What this guarantees at runtime is concrete. The model sees three tool schemas, not the entire catalog. The destructive issue_refund cannot be invoked above 50,000 INR — a higher value is denied at the Critic before execute, with the offending value recorded on the Decision Record. “Refund guaranteed” claims are refused. Card numbers and CVVs are redacted from any string entering the prompt or returning from a tool. A run with redaction failure on a CONFIDENTIAL field fails the release gate, so the pack does not promote.

Patterns worth stealing

Across mature pack libraries, a few patterns show up repeatedly.

Per-tenant overlays are common. The base pack at ctxpack.support@5.2.0 declares the shape; tenant overlays adjust budgets, prohibitions, and policy bundles for specific deployments. The runtime composes them deterministically. This avoids the anti-pattern of forking a pack per tenant.

Skill bundles are useful for recurring micro-tasks. Identity verification, address validation, and similar routines get packaged as Skills — versioned bundles of capabilities + prompt fragments + golden sets — and packs reference them. The Skill carries its own evaluation set and ownership.

Evidence-class budgets help when evidence quality varies. Fresh tool reads are not the same artifact as cached KG snapshots; budgeting by class lets the Compiler prefer fresh evidence when budgets tighten, instead of cutting both proportionally.

Conservative tool surfacing is worth the friction. Default to read_only tooling, and require an explicit promotion (and the corresponding golden-set entries) to surface delegated or destructive capabilities.
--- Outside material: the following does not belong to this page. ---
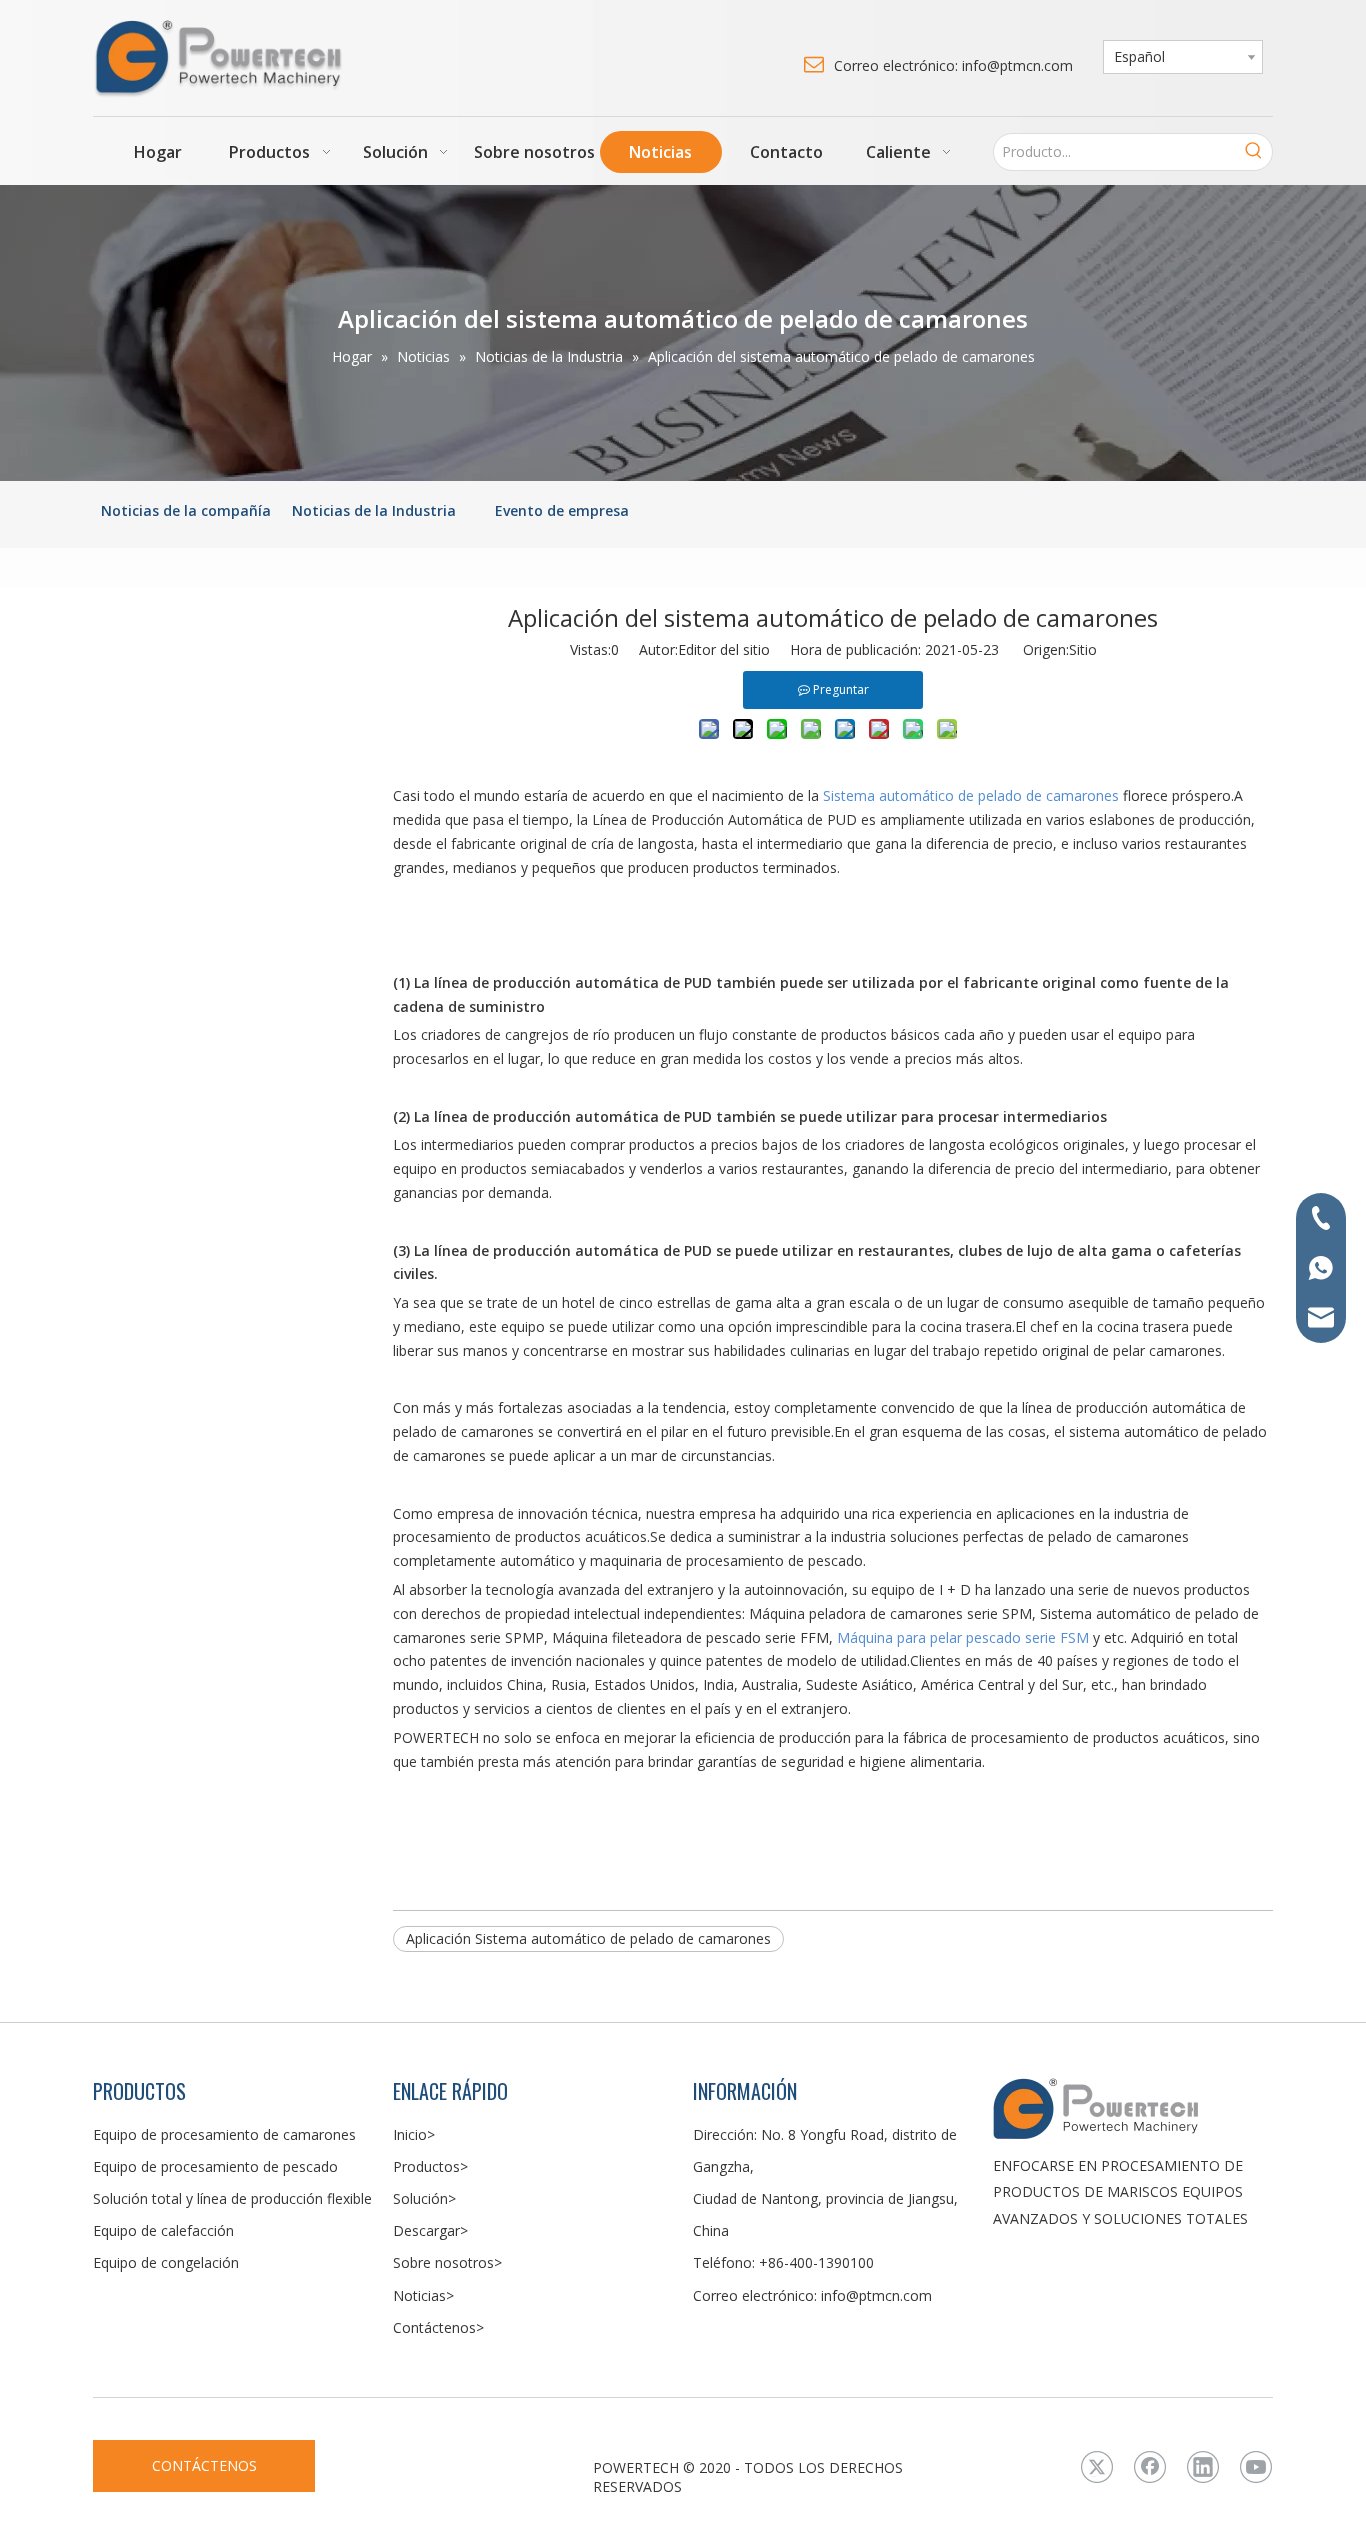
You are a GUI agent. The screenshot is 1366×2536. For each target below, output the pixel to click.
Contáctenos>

Most intents need only the former.

Pack readiness checklist

Area	Ready means
Identity	`context_pack_id`, semver, owner, content hash, and signature are present.
Buckets	Each bucket has source rules, max tokens, freshness, redaction, and overflow behavior.
Policy	Bundles are referenced by id/version; runtime controls are emitted, not copied as prose.
Tools	Permissions, prohibitions, approval modes, and argument constraints resolve deterministically.
Evidence	Required evidence classes map to retrievers with snapshot refs and payload hashes.
Memory	Recall reads only promoted memory scoped by tenant, subject, intent, and classification.
Evaluation	Golden sets and scorecard thresholds block promotion on regressions.
Replay	The release tuple is pinned enough to rebuild the `CompiledContext` for a past run.

Mistakes to avoid

The most common is inlining policy text into a business or evidence bucket. This recreates the prompt-injection problem the policy bucket was designed to avoid. Reference policy by id; let the Compiler emit the rules that match.
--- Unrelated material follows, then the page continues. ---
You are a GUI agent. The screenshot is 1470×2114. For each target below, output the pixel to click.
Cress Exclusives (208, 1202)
The second is treating bucket budgets as guidelines. A pack that lets evidence spill into business to “make room” is a pack that cannot be replayed deterministically. Budgets are limits, not suggestions. If you regularly need more room, the pack design is wrong, not the budget.

The third is shipping a pack without a golden set. A pack without a golden set has no release gate. It will regress; you will not know when. The first time you find out will not be on your terms.

The fourth is tag-based references. ctxpack.support@latest is not a pinned reference. The runtime should refuse it; if it does not, your replay story is fiction.

A closing thought

Context Packs are not ceremony. They are the smallest contract that makes per-request behavior versionable, replayable, and auditable. They turn “the prompt was wrong, and we don’t know why” into “the pack is ctxpack.support@5.2.0; here is the diff to the previous version; here is the failing case from the golden set.”

If your runtime today produces prompts directly from code, the migration is straightforward: name the buckets, declare the budgets, register the tool permissions, sign the result, and pin the version in the request envelope. Then walk away from prompt-template diff-debugging for good.